## YOUR TASK
Please repeat only the stretch of records running from the first line through the line that contains "Select the Start".

INFORMATION SUPPLIED Block Start

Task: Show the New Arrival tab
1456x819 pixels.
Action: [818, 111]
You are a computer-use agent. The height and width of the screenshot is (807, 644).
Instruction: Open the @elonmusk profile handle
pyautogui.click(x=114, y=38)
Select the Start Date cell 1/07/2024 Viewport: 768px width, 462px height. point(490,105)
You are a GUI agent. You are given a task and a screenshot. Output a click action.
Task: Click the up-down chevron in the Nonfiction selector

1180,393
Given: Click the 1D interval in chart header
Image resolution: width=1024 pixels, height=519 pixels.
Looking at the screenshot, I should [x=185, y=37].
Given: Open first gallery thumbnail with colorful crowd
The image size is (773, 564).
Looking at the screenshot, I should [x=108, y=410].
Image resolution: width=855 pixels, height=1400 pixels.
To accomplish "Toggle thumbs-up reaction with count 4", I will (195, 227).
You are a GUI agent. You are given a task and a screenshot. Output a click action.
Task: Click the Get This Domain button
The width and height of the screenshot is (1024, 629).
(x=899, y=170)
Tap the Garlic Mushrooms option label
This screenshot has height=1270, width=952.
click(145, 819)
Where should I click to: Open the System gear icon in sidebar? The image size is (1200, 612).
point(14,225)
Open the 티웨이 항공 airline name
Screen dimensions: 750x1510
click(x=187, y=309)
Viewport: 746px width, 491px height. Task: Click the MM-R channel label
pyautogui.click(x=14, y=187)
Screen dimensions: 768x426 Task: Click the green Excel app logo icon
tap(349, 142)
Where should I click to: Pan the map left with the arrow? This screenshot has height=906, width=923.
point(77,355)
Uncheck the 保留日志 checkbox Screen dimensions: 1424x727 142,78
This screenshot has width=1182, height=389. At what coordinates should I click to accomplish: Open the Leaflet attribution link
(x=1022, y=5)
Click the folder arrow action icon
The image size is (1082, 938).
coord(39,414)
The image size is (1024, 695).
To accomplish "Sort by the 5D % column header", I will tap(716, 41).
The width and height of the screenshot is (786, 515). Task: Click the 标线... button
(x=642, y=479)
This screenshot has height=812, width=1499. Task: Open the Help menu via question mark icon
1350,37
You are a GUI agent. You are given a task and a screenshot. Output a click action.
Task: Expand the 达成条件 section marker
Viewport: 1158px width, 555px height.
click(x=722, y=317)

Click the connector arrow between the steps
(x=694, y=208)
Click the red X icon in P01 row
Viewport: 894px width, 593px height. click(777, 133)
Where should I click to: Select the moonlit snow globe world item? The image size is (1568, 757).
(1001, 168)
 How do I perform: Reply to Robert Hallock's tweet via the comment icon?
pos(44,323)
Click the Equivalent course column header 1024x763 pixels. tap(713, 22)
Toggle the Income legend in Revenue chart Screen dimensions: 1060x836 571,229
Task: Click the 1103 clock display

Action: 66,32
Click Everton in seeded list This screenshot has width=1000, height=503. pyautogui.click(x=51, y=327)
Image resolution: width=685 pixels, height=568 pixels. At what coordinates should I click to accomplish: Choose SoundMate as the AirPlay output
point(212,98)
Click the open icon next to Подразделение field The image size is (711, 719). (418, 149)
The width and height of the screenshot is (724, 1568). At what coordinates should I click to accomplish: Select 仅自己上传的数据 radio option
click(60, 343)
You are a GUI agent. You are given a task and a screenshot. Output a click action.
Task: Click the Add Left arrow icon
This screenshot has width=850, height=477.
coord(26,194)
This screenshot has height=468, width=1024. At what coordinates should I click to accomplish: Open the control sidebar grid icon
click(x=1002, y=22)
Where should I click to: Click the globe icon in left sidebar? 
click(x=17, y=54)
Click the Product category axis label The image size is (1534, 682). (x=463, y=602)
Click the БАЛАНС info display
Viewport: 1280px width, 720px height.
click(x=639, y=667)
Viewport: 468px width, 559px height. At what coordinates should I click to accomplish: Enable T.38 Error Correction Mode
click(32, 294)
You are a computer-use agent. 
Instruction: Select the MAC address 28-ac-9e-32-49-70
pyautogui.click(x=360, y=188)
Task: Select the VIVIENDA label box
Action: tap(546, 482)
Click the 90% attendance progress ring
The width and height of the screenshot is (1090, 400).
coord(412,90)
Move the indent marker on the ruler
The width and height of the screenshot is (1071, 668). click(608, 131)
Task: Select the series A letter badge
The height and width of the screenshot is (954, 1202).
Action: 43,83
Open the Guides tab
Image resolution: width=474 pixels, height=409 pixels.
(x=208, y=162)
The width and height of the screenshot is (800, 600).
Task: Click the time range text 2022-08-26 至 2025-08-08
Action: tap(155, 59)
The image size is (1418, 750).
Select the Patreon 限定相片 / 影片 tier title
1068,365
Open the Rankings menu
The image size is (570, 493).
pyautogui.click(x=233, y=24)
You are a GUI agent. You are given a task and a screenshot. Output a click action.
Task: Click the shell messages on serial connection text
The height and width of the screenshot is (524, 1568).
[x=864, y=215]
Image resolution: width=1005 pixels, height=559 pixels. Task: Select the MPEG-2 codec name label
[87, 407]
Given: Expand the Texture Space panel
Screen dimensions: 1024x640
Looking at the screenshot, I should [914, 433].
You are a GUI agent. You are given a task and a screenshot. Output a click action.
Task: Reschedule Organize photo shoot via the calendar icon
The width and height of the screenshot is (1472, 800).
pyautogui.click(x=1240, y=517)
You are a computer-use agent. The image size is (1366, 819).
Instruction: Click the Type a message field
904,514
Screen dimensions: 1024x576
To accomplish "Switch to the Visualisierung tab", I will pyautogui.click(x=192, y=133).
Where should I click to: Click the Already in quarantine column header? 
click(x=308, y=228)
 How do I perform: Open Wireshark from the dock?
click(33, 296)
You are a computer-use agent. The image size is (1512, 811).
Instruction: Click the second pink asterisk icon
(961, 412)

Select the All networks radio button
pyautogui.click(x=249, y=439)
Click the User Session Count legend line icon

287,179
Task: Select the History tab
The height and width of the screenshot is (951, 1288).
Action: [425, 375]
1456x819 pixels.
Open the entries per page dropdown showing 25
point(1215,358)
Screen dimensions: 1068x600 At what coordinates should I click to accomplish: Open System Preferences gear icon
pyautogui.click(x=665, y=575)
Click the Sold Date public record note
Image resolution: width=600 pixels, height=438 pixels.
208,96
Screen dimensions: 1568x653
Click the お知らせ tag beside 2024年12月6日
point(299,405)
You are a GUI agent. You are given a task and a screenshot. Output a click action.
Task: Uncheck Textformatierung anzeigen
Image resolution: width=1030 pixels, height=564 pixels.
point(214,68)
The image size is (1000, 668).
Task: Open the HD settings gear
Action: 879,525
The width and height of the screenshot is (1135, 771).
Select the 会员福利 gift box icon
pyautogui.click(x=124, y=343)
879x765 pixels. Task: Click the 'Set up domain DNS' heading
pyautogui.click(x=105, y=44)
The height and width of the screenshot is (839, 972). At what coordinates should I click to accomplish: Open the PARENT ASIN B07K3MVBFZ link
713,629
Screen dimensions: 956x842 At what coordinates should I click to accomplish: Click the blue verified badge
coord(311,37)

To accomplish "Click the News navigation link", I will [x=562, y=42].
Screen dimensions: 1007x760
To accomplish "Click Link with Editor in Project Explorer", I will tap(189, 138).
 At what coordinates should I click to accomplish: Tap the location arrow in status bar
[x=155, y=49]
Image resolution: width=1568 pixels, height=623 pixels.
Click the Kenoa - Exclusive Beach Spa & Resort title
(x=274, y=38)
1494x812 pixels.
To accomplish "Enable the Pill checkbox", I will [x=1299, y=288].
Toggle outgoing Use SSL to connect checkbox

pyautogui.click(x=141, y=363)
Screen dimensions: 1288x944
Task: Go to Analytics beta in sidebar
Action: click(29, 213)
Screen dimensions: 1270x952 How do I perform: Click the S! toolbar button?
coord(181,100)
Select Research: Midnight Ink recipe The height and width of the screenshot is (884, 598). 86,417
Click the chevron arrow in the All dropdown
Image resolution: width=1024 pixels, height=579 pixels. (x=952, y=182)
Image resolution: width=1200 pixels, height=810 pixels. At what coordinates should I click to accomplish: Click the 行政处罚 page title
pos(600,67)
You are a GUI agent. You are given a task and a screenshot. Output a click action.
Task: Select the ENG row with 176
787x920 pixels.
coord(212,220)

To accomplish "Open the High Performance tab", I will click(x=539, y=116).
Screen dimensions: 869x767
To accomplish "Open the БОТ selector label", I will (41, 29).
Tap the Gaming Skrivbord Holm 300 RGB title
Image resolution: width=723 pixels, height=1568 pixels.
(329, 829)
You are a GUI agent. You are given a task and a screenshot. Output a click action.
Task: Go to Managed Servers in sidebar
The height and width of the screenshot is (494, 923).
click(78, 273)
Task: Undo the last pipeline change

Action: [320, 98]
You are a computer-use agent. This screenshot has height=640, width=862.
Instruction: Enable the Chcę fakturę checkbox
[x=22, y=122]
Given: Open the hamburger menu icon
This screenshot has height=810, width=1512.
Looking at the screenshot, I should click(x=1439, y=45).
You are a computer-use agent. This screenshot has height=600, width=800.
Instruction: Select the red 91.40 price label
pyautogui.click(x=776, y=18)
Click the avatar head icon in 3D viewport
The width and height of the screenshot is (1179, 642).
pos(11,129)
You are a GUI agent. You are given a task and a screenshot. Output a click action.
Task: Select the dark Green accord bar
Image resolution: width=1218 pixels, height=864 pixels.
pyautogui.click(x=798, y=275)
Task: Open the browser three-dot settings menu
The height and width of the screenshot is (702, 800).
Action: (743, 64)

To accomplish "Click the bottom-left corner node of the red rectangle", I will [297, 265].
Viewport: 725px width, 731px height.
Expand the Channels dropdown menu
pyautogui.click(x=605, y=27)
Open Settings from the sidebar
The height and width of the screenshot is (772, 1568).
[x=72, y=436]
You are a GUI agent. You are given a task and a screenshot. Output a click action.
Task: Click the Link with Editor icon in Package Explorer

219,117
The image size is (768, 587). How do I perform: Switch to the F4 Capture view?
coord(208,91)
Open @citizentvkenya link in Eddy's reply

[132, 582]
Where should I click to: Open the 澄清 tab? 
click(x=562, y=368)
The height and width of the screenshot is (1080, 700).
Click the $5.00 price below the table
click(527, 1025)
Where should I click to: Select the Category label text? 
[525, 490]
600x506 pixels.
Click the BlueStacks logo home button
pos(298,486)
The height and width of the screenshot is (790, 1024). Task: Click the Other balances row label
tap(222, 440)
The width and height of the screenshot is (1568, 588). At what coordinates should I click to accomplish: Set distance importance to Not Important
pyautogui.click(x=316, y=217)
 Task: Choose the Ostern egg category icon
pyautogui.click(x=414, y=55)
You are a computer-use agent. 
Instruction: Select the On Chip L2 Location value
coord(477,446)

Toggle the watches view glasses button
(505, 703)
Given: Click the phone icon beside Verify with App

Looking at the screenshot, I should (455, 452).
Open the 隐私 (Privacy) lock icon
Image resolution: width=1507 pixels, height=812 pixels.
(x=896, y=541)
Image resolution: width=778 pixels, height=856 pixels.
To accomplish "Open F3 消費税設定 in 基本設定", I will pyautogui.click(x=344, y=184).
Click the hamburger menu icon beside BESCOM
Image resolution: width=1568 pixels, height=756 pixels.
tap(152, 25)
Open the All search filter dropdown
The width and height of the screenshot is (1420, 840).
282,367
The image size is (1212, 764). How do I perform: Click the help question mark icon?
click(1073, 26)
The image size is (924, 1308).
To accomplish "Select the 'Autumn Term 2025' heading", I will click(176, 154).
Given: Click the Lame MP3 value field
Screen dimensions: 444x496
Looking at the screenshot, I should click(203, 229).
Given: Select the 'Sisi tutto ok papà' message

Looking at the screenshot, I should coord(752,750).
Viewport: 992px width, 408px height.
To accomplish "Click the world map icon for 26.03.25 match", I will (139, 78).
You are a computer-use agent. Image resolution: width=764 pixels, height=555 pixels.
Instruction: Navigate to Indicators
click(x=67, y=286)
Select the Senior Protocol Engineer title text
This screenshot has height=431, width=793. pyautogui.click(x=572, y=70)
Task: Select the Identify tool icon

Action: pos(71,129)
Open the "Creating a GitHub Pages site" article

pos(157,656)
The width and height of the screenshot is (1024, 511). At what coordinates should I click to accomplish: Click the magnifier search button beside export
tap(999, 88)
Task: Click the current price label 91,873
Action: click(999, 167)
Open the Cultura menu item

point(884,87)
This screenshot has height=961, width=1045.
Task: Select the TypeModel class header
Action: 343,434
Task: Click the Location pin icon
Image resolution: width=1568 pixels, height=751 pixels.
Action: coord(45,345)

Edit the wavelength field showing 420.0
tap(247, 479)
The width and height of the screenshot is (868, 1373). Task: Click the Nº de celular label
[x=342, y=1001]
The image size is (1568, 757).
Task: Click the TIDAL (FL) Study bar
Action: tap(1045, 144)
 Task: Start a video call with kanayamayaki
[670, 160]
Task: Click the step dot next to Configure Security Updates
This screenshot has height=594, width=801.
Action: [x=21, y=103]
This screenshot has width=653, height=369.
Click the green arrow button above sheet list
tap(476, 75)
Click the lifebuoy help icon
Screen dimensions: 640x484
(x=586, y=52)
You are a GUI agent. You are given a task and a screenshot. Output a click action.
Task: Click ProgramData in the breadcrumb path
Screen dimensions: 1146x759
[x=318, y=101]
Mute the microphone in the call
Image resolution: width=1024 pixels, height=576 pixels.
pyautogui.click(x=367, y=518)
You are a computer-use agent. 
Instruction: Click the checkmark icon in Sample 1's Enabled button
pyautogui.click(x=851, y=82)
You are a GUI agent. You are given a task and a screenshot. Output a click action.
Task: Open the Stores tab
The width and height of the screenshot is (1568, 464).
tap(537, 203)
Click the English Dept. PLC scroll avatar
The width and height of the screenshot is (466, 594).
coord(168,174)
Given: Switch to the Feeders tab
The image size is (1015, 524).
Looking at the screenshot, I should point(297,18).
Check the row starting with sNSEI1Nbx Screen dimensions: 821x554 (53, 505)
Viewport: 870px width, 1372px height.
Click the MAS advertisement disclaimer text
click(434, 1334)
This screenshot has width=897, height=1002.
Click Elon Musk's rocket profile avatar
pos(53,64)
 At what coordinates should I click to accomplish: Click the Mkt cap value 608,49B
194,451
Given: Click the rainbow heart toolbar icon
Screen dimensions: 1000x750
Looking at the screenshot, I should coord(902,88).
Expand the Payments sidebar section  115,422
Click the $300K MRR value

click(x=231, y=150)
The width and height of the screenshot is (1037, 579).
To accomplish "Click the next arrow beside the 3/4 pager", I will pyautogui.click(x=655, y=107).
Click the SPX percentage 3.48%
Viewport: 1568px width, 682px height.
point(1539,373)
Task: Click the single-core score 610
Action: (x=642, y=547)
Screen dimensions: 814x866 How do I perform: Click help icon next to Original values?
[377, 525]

INFORMATION SUPPLIED Block End

## OUTPUT
Task: Show the New Arrival tab
1456x819 pixels.
Action: [818, 111]
You are a computer-use agent. The height and width of the screenshot is (807, 644).
Instruction: Open the @elonmusk profile handle
pyautogui.click(x=114, y=38)
Select the Start Date cell 1/07/2024 Viewport: 768px width, 462px height. point(490,105)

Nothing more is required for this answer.